▸ **SOURCE EXTRACT**:
┌──

Athletics Kenya President Jackson Tuwei described the new facilities as correcting a long-standing injustice. “Our athletes win gold medals and then train in conditions that professional footballers in mid-table European leagues would refuse,” he said at the Kasarani opening. “We have been extracting excellence from them and giving nothing back in terms of science and medicine. That changes now.” The International Olympic Committee’s Athlete365 programme has provided technical support for both facilities’ clinical protocols, and three sports medicine physicians recruited from South Africa and the United Kingdom have been embedded in the Kasarani centre on two-year contracts.

The Anti-Doping Dimension

Kenya’s fraught relationship with anti-doping enforcement casts a long shadow over Olympic preparations. The country was placed in Category A — the highest-risk classification — by the Athletics Integrity Unit in 2022, and while subsequent compliance improvements have reduced the number of active sanctions, Kenya enters the 2028 cycle with its reputation still under international scrutiny. The Eldoret facility’s anti-doping education centre is a direct response to this pressure, delivering workshops to coaches, agents, and athletes on Whereabouts obligations, therapeutic use exemptions, and the risks of contaminated supplements — the most common explanation advanced by Kenyan athletes who have returned adverse analytical findings.

└──

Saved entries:
┌──

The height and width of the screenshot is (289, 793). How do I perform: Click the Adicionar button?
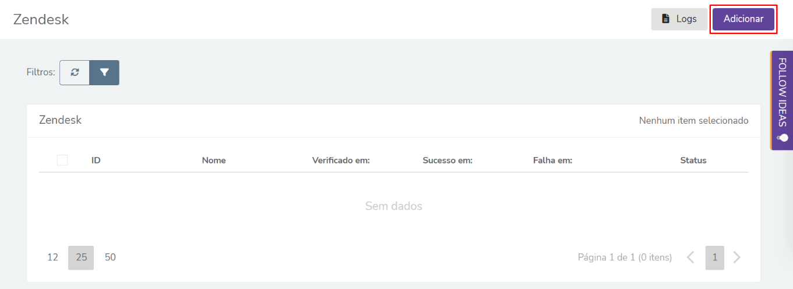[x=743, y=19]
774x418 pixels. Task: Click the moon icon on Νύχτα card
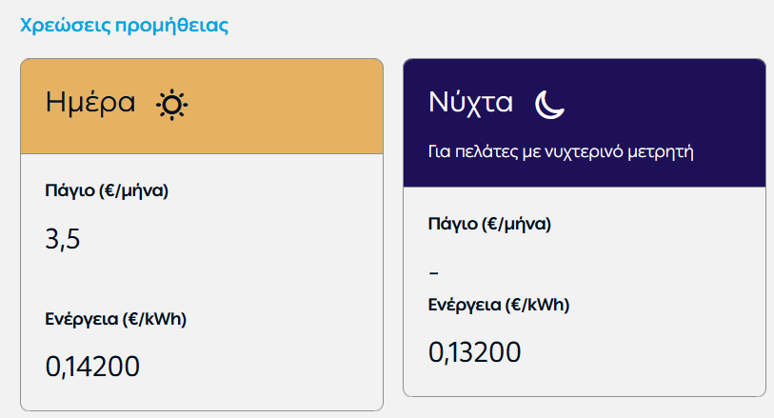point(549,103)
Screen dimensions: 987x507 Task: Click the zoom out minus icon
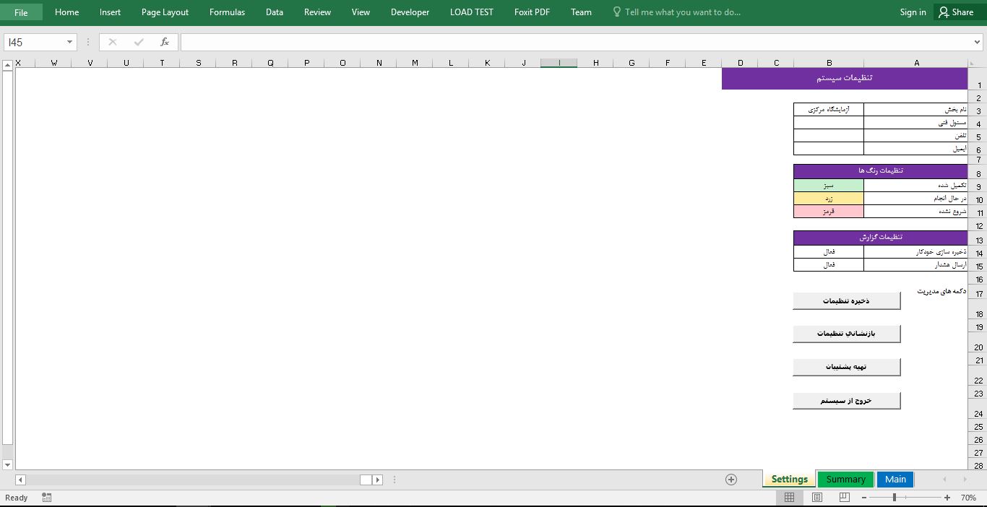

└──

▸ **ABOUT THIS EXERCISE**:
Carry on the article about Kenyan athletics facilities and anti-doping from the point where it stops. The records can be ignored.

▸ **ANSWER SPACE**:
The World Anti-Doping Agency, in a rare gesture of support, co-funded the Eldoret anti-doping unit to the tune of USD 400,000. Sports scientists working with the programme are also piloting a supplement testing service — allowing athletes to submit products for independent analysis before consumption — that mirrors models operating in Jamaica and the United Kingdom. Adoption has been slow among senior athletes, some of whom remain deeply suspicious of institutional oversight, but coaches at the major training camps report growing uptake among emerging talent aged under 22.

Beyond Athletics

Though long-distance running dominates Kenya’s Olympic identity, the 2028 preparations are also investing in sports medicine support for rugby sevens — where Kenya’s national team, the Shujaa, has become a consistent World Series contender — and for swimming, where the national programme has set an ambitious target of qualifying its first sub-Olympic-standard finalists in a decade. The facilities at Kasarani will serve these codes alongside athletics, and a sports medicine outreach programme targeting county-level youth academies is designed to begin identifying and medically monitoring talent from as young as 14. For a country that has long exported athletic genius while underinvesting in the infrastructure to nurture it, the 2028 cycle may mark a genuine turning point.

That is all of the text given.